Sunday, January 31, 2010

With the passing of Howard Zinn and J.D. Salinger, America has lost two very important voices. One was an outspoken activist who was unafraid to challenge power, and the other was an iconoclast who drifted into a hermit-like existence. Perhaps drift is the wrong way to put it; perhaps it was his conscious choice to do so, to seclude himself into the nether-regions of New Hampshire. Whatever the case, both men despised phony people, for different reasons. Despise is a word that requires a note of elaboration. At first glance it appears to denote hatred but, in fact, it literally refers to the act of looking down upon. Zinn and Salinger, quite literally, looked down upon phonies, inauthentic people, cogs in machines, because such people chose to become, or had no choice but to be, automatons, serving a higher purpose over which they had no real control.

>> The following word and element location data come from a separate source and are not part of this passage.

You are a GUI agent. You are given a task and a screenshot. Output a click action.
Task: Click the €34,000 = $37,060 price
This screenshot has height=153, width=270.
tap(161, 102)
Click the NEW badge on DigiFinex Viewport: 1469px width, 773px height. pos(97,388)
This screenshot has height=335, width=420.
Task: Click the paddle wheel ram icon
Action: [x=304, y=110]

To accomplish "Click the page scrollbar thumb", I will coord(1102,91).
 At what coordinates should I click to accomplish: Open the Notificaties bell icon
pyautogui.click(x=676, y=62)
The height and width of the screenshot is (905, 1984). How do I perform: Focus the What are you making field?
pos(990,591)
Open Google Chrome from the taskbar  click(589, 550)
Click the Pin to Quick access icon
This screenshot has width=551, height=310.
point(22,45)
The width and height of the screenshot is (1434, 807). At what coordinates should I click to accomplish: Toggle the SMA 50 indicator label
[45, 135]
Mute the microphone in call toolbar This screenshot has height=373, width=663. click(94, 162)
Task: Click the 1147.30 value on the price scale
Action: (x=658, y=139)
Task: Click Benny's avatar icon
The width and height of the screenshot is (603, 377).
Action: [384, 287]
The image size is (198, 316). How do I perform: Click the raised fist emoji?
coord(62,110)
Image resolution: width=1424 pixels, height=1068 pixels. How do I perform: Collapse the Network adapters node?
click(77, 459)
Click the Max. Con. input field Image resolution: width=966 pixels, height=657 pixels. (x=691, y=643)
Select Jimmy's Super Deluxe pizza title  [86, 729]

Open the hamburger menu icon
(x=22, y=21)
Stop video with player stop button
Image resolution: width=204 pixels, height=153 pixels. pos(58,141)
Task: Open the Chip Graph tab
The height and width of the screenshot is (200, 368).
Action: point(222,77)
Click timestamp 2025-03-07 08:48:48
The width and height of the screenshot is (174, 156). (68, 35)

Much is said about a famous address Zinn made in the Boston Common in 1971, addressing the plainclothes tools of state power interspersed among the listening crowd. He, along with Daniel Ellsberg and others, were beaten the next day, by interlocutors of law and order, although on an individual level the agents wielding heavy batons were at the very least reluctant to carry out their orders and, according to the account Ellsberg has given, expressed their sympathies for the cause.

As for the creator of Holden Caulfield, an ennui-obsessed teenage lost soul who despairs of the world, the impulse to change the world retreats to a desire to escape. It is certainly understandable; the world can be a demented, dangerous place, filled with mercenary, unfeeling people. But that is far from all that it is. Perhaps it was the hope that there are decent people everywhere you go, doing what they can to improve things, even in the smallest ways, that kept people like Zinn going, up to the very end.